Democrats have not just criticized President Biden’s withdrawal, but also pledged oversight over the decisions that led to the turmoil of recent weeks. In the US Senate, the chairman of the Senate Foreign Relations Committee, Senator Bob Menendez (D-NJ), promised to investigate the “Biden administration’s flawed execution of the US withdrawal.” He also added that the Trump administration’s actions—particularly their negotiations with the Taliban—would be part of the review. In the US House of Representatives, Congressman Gregory Meeks (D-NY), the chairman of the House Foreign Affairs Committee, has called for US Secretary of State Antony Blinken and US Secretary of Defense Lloyd Austin to testify. The Senate Intelligence Committee has also promised a review.

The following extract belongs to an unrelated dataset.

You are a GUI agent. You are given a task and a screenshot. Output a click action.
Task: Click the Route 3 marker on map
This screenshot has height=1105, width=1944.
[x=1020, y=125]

This backlash from members of President Biden’s own political party risks diminishing the amount of political capital he will have to pursue other foreign policy objectives, like rejoining the Iran nuclear deal. His goal has already encountered headwinds and skepticism from Senator Menendez, and could make the administration more risk-averse, particularly with a narrative already developing among Republicans that President Biden’s decisions are emboldening Islamic militants—with the Taliban taking over Afghanistan, ISIS-K prisoners being released there, and potentially giving massive sanctions relief to Iran, which the US government labels as the leading state-sponsor of terrorism. Members of Congress have also sought to ensure they have a chance to review any bid by the Biden administration to rejoin the nuclear deal under the Iran Nuclear Agreement Review Act (INARA)—something Biden officials have sought to avoid given its controversial status.

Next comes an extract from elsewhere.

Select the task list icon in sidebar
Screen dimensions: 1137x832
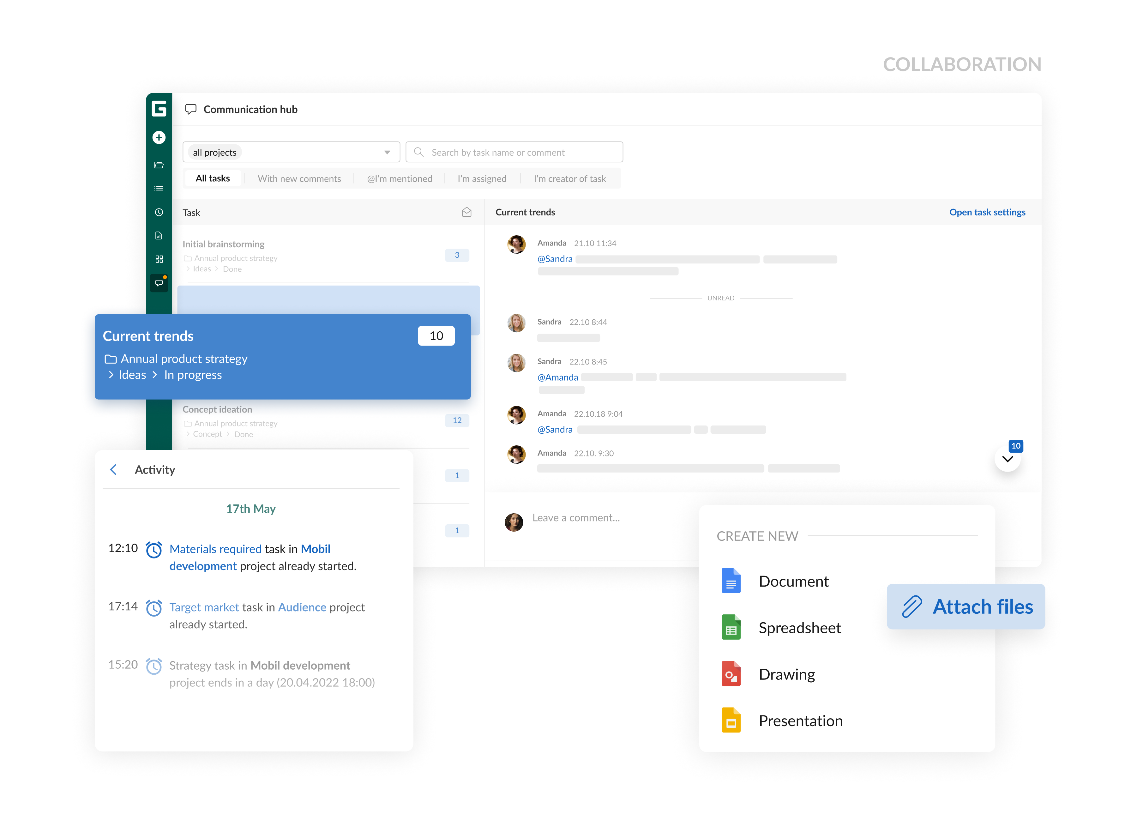159,187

The Biden administration is also having to contend with anxiety from its allies and partners around the world. Israel has watched these developments warily. In the leadup to Israeli Prime Minister Naftali Bennett’s visit to Washington last week, there were media reports that the Israelis believed the Biden administration would need to rebuild credibility in the region after the Afghanistan controversy. This is where toughening the Biden administration’s Iran policy comes in—particularly over the formulation of a Plan B if nuclear negotiations collapse. Indeed, Israeli officials have been critical of the US handling of Afghanistan, with Foreign Minister Yair Lapid calling it on Wednesday “the right decision but wasn’t performed in the right manner.” The former chief of the Mossad, Yossi Cohen, wrote an opinion piece this week, where he voiced concern Washington would also withdraw from Iraq after Afghanistan.
Managing political backlash in the United States as well as the fears of US allies and partners will loom large—as political context—as the United States still seeks to return to the Iran nuclear deal.